West Coast Blues

Done reading.

The French cartoonist Jacques Tardi’s excellent graphic novel adaptation of Jean-Patrick Manchette’s crime thriller beautifully captures the noir aesthetic of the book. Given the title, it also comes with several excellent cool jazz references: Bob Brookmeyer (Truckin’!), Tal Farlow, John Lewis, Gerry Mulligan, Chico Hamilton, Shelly Manne etc. Even though west coast jazz is often associated with sun and surf, the relaxed tempos and lighter tone of some of the blues referenced here fits the mood of noir fiction perfectly. Sort of like Miles Davis’ soundtrack for Elevator to the Gallows.

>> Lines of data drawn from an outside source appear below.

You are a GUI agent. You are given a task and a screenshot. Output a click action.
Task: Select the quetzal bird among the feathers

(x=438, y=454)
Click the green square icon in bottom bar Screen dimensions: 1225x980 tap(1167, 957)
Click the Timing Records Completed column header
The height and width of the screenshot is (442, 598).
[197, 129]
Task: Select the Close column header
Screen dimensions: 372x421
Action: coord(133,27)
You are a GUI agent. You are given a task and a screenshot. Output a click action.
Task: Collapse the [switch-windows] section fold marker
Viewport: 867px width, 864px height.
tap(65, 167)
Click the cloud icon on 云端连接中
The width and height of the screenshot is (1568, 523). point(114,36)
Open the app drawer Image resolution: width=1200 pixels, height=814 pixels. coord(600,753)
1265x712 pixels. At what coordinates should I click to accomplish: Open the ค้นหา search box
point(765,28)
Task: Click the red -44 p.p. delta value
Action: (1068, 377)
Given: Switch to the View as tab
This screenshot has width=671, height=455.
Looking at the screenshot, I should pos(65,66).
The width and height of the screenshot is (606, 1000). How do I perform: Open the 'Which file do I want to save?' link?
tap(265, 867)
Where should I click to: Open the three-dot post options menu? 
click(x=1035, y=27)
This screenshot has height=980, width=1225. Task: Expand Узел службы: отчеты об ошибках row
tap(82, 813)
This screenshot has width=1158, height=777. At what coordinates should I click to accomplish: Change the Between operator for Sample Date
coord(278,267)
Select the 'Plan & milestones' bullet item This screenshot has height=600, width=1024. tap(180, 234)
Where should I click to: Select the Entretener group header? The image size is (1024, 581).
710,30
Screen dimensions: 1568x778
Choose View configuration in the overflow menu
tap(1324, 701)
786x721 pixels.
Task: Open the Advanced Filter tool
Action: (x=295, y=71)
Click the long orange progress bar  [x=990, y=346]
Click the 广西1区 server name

Below is the opening page which poignantly illustrates some of the similarities between comics and film. The sequence of frames on this page is straight out of film school: long shot to establish the scene, medium shot, close-up – and voilà, we’re drawn into the story.

The second page continues to illustrate the cinematographic quality and cool, noir mood. Plus some fine pince sans rire humor.

Below is a frame from a sequence where the main character is assaulted by two thugs while swimming in the ocean. This is how he ends up defending himself. The whole sequence is brilliantly drawn. I couldn’t describe it much better than was done here.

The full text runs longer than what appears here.